EXTRAIT À LIRE:
Les conséquences de la crise financière sont considérables pour ces pays qui pourraient perdre entre deux et cinq points de croissance en 2009 et ne constitueront pas le moteur d'une relance mondiale. Le risque d'une fermeture des frontières pourrait les transformer en victimes durables de cette crise.

Imaginons un instant que la crise des « subprimes » ne soit pas partie des États-Unis, qu'elle n'ait pas été la conséquence de transactions immobilières irrationnelles et « titrisées » au coeur même des systèmes financiers américains et européens, mais que cette crise ait été déclenchée par un pays « émergent », comme ce fut la cas, par exemple, en 1997 en Asie... Quel anathème n'aurait pas été lancé contre l'incurie de gouvernements immédiatement considérés comme incapables de gérer un système capitaliste pourtant éprouvé et robuste ? Quelle n'aurait pas été la rapidité du FMI à prendre les rênes de la gouvernance du pays coupable ? Combien d'économistes auraient eu le courage de se porter avocats du système financier fautif ? Mais ce n'est pas d'un pays émergent qu'est partie cette crise-là et force est de reconnaître que ce même FMI se montre discret dans le débat qui commence à enfler pour déterminer les responsabilités respectives des banquiers, des gouvernements et des régulateurs des pays de l'OCDE dans la situation actuelle.

Les pays émergents ne sont pas responsables de la crise financière et économique de 2008-2009 et, sans doute pour la première fois, ils ont suffisamment de poids pour pointer du doigt les problèmes de régulation mondiale : à l'ouverture du Forum de Davos 2009, le Premier ministre chinois Wen Jiabao a demandé aux pays riches d'« assumer leurs responsabilités » en aidant les pays pauvres face à la crise. Il a particulièrement appelé les États-Unis à la « coopération », estimant que la « confrontation » serait néfaste aux deux pays. Car si les économies émergentes ne sont pas responsables de la crise financière mondiale, elles y jouent un rôle majeur. Elles en sont d'abord les victimes : contrairement à la chimère qui voulait que ces nouveaux eldorados seraient la bouée de sauvetage de l'économie mondiale, leur situation conjoncturelle, leur développement même, sont très fortement compromis par la récession mondiale actuelle. Elles en sont aussi les accélérateurs : la « mise en résonance » de l'économie mondiale, conséquence de la mondialisation, amplifie la crise actuelle à l'infini. Elles en sont, enfin, une partie de l'explication : moteur majeur de la mondialisation depuis dix ans, les économies émergentes avaient fait oublier à quelques-uns que la croissance sans risque n'existe pas.

CONSIGNES DE LA TÂCHE: Poursuivez, s'il vous plaît, l'extrait sur les pays émergents face à la crise financière de 2008-2009 au-delà de sa dernière phrase.

MATÉRIEL DE RÉFÉRENCE:
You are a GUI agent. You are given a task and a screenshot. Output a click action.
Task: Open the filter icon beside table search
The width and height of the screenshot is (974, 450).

RÉSULTAT OBTENU:
Victimes de la crise mondiale...

L'appellation « pays émergents » recouvre l'ensemble des pays qui n'appartiennent pas à l'OCDE, groupe hétéroclite au sein duquel les quatre « BRIC » (Brésil, Russie, Inde et Chine) font figure de symboles par leur croissance depuis dix ans et de la rapidité de leur convergence économique. Si, au cours des cinq dernières années, la croissance mondiale a été comprise entre 4 % et 5 % par an... c'est essentiellement grâce aux économies émergentes qui y ont contribué pour les deux tiers, alors que leur poids dans le PIB mondial n'est que d'un tiers. Ces « cinq glorieuses » de la mondialisation ont tellement frappé les esprits que nous avions oublié que bon nombre d'usines chinoises et de services indiens tournaient d'abord parce que les États-Unis et l'Europe leur passent comman- de ! Au début de la crise mondiale, certains économistes soutenaient encore la thèse du « découplage »1 arguant que le développement de ces pays était devenu suffisamment autonome pour servir de relais à la croissance mondiale.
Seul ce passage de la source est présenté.